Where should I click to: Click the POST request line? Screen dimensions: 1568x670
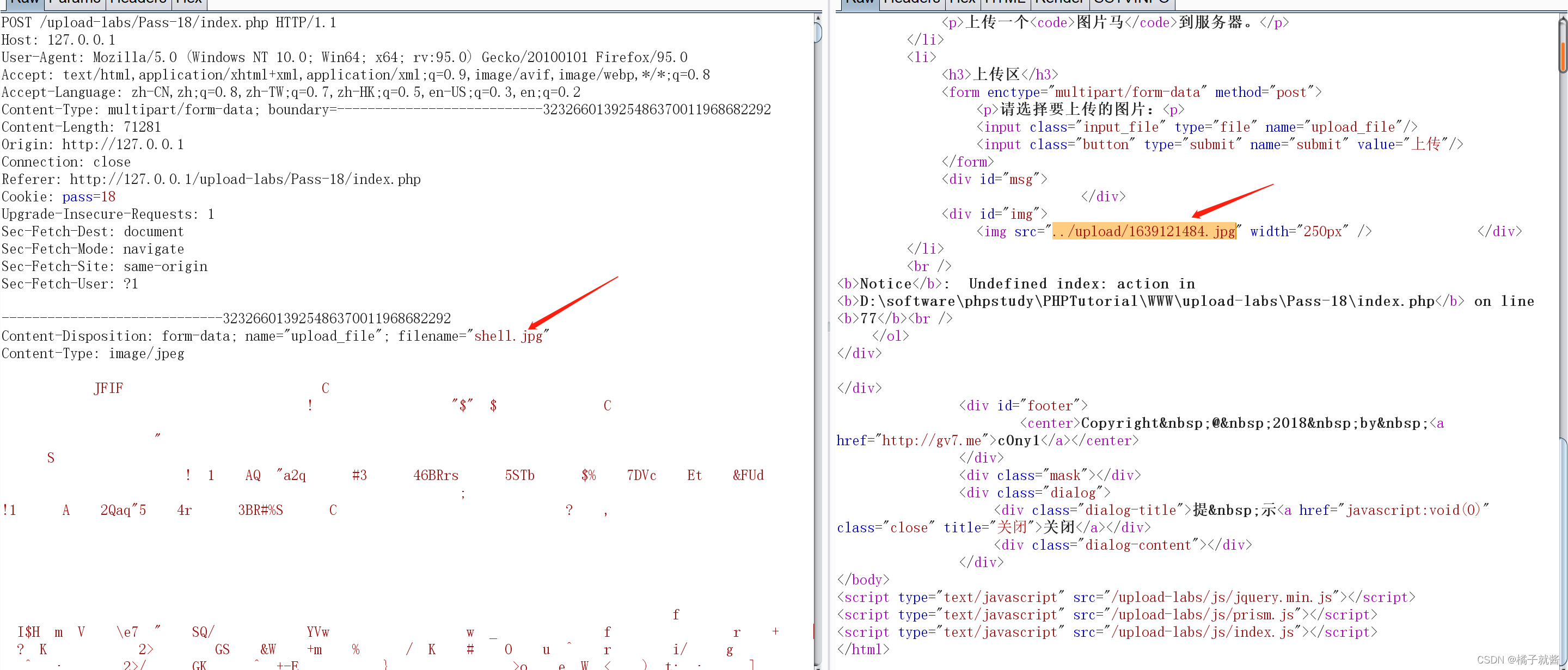pos(169,23)
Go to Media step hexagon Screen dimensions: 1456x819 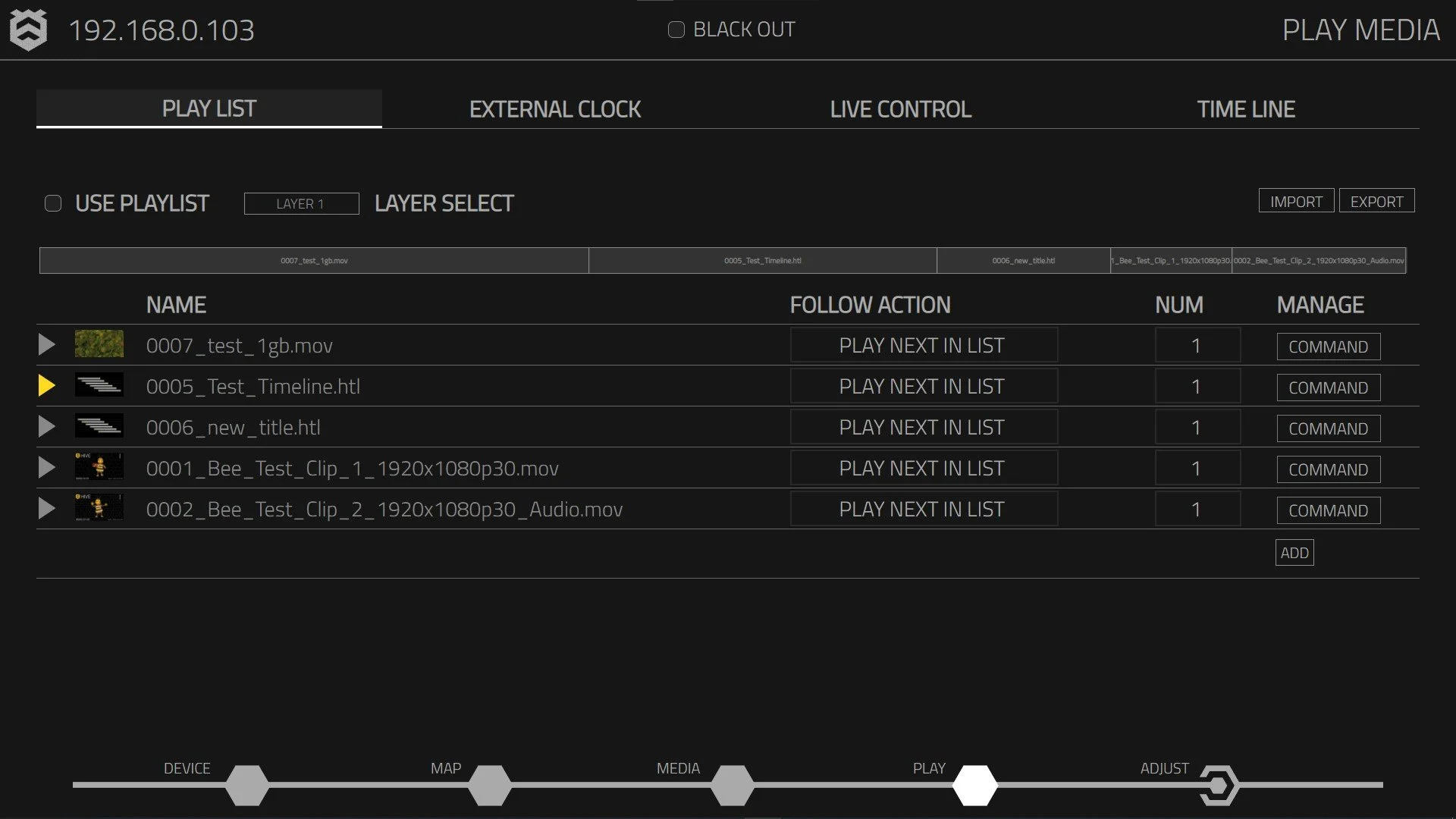click(x=733, y=785)
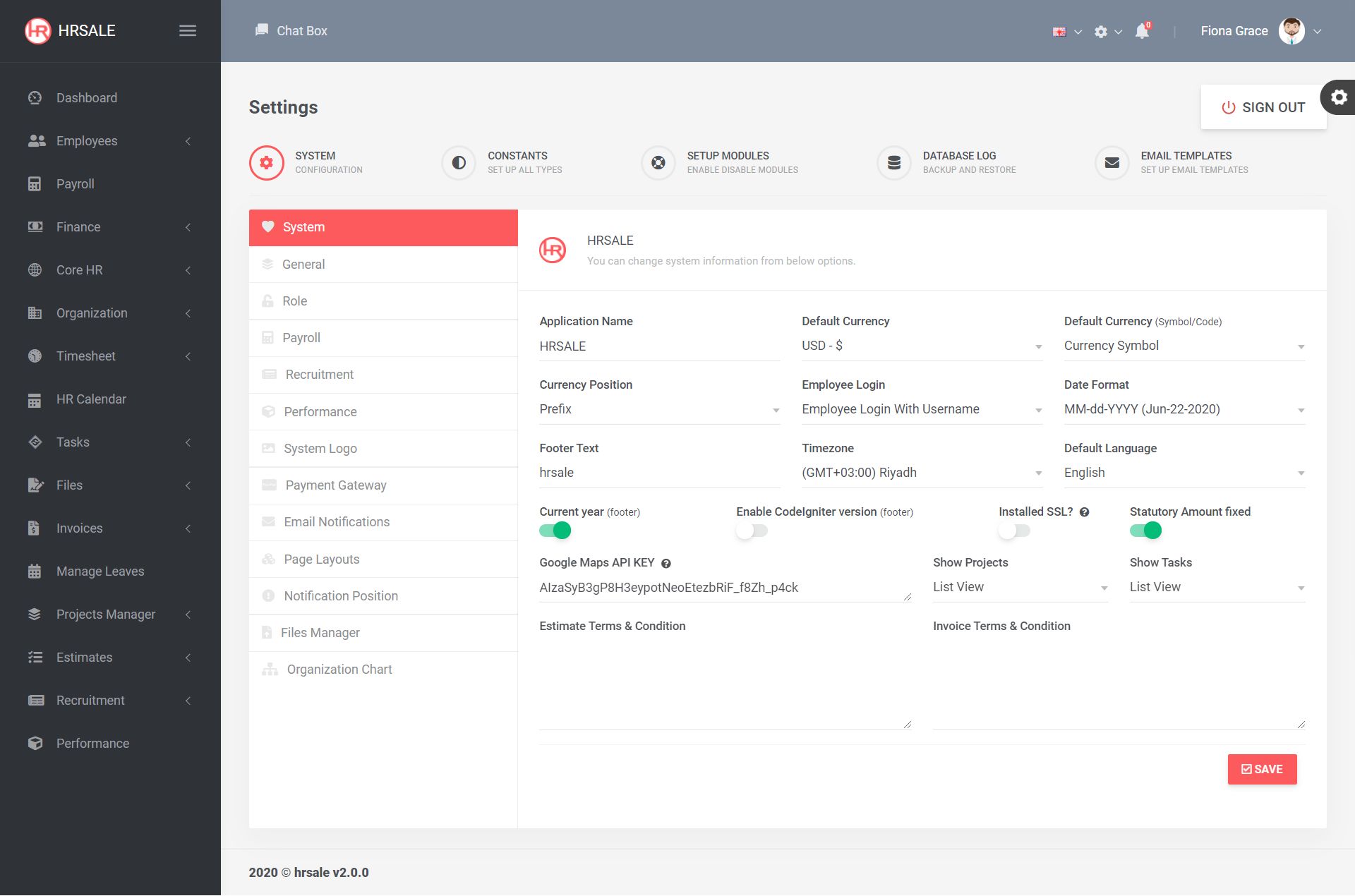The width and height of the screenshot is (1355, 896).
Task: Enable the CodeIgniter version footer switch
Action: [x=752, y=531]
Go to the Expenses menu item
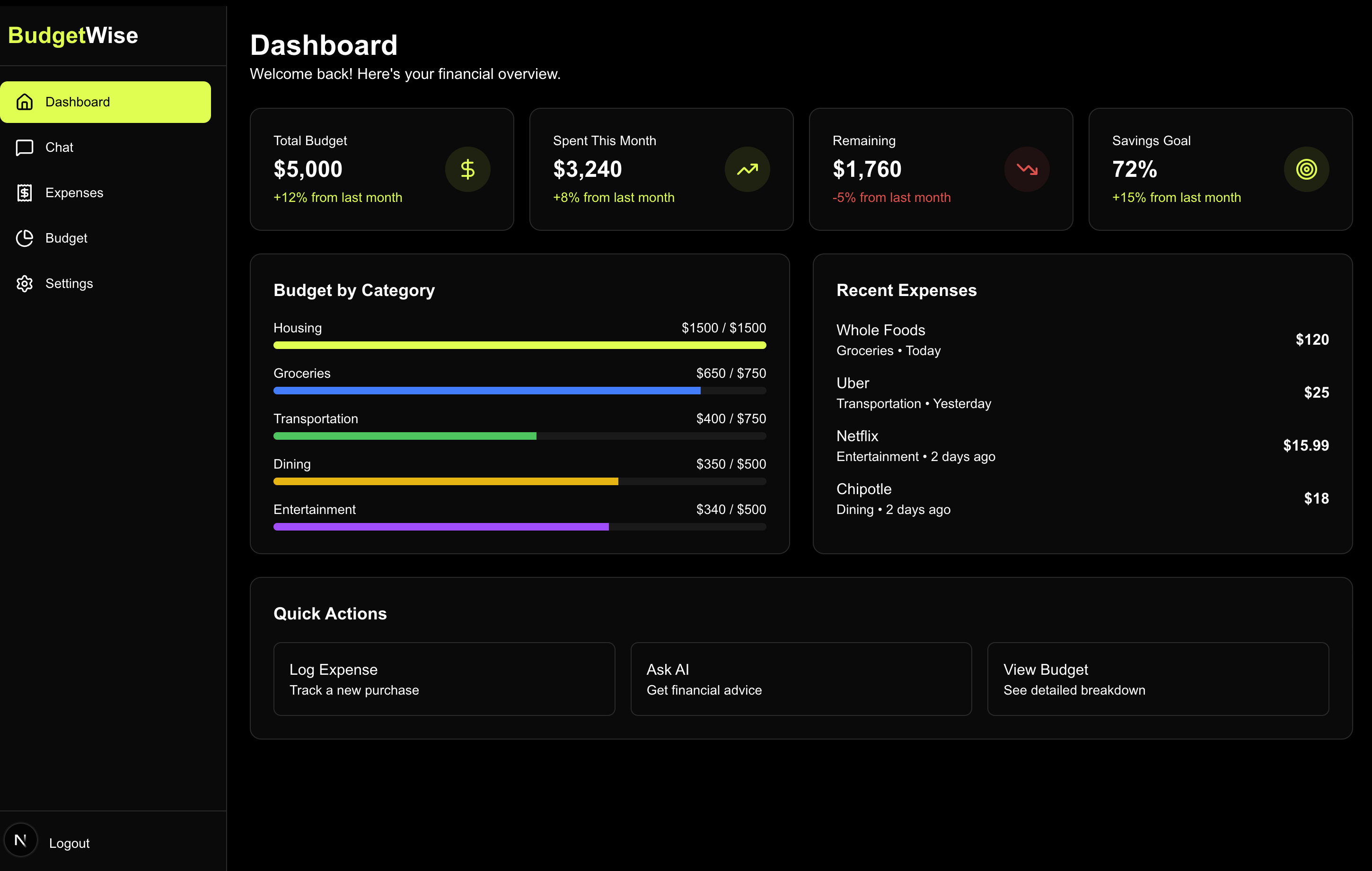The height and width of the screenshot is (871, 1372). point(74,192)
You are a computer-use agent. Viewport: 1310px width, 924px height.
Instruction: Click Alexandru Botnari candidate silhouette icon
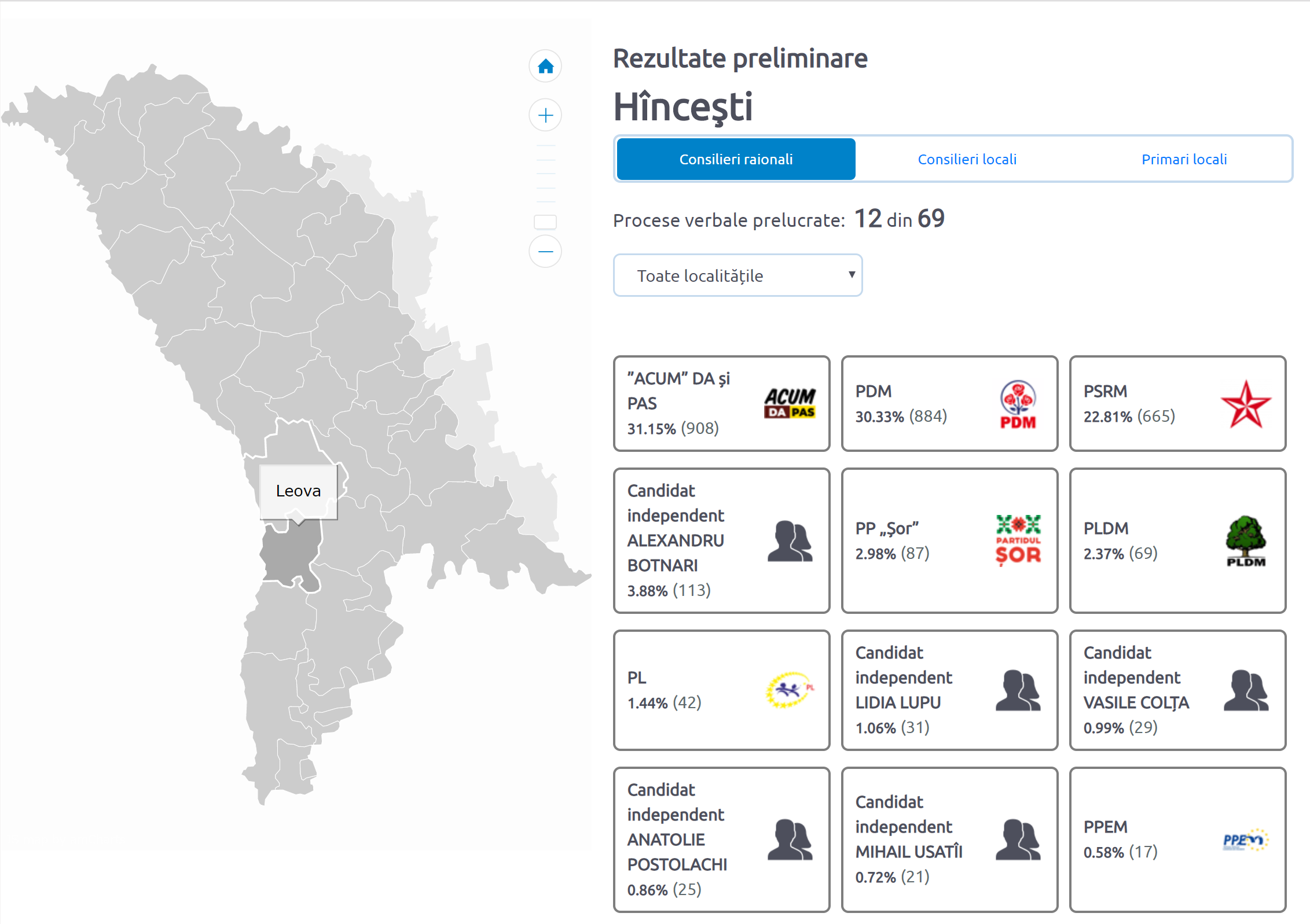[x=790, y=540]
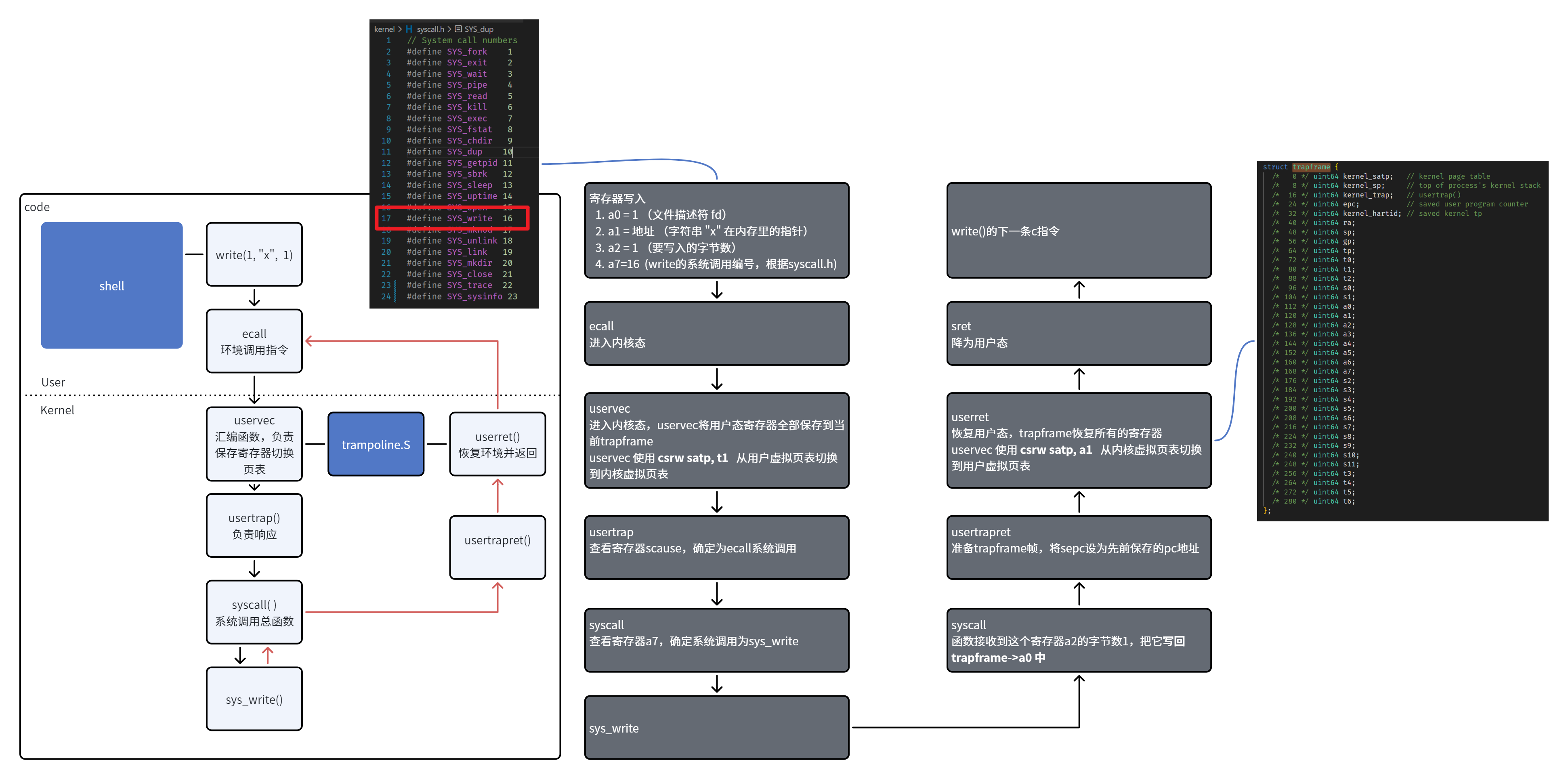
Task: Click the write(1, "x", 1) node
Action: [x=254, y=254]
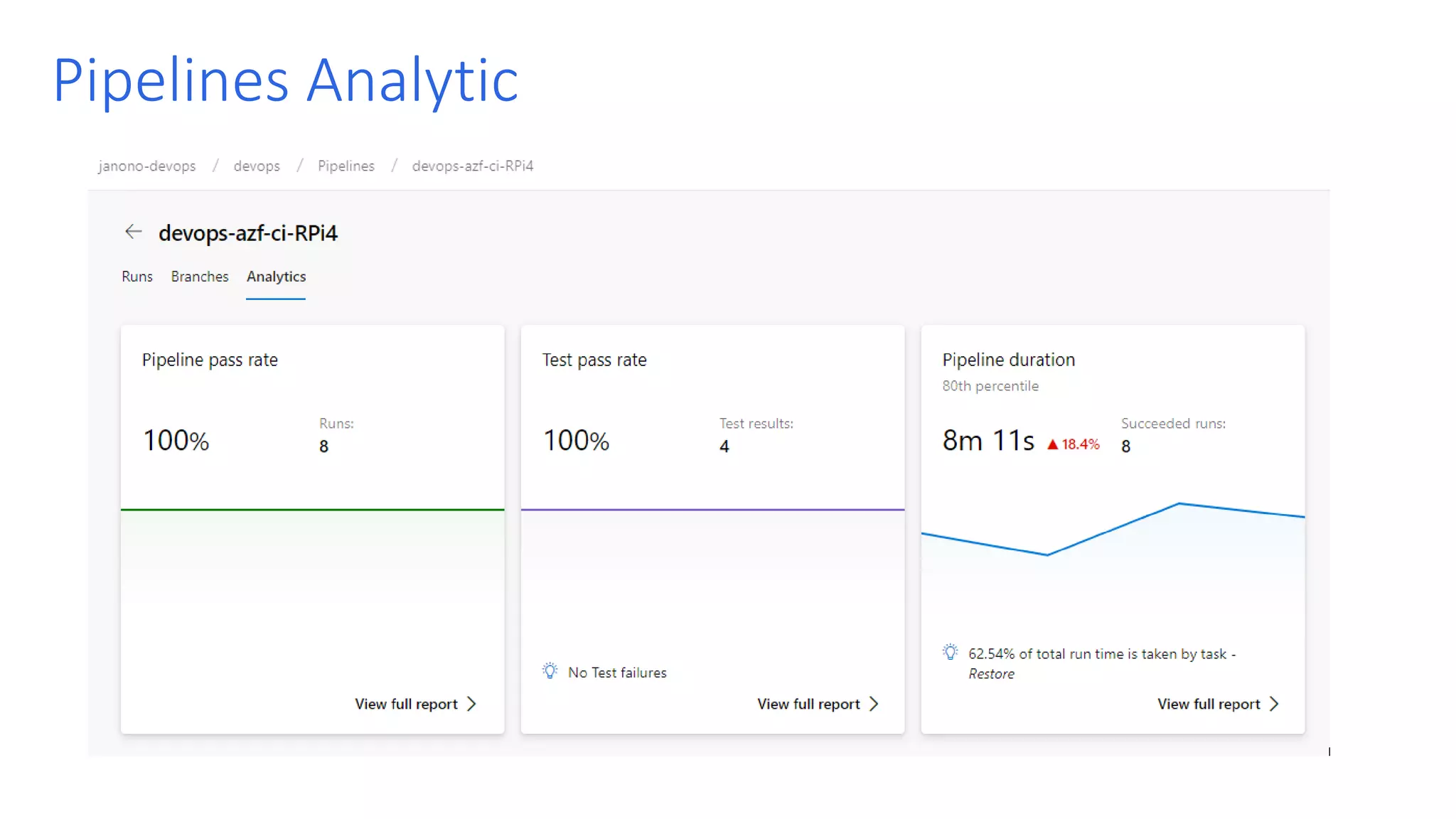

• [About this exercise]
Produce an exact copy of only those lines that run from the line with "Instruction: Click Alexandru" to the final line of the records, including both; exclude images.

• [Solution to this exercise]
Instruction: Click Alexandru Botnari candidate silhouette icon
[x=790, y=540]
Task: Click the write(1, "x", 1) node
Action: [x=254, y=254]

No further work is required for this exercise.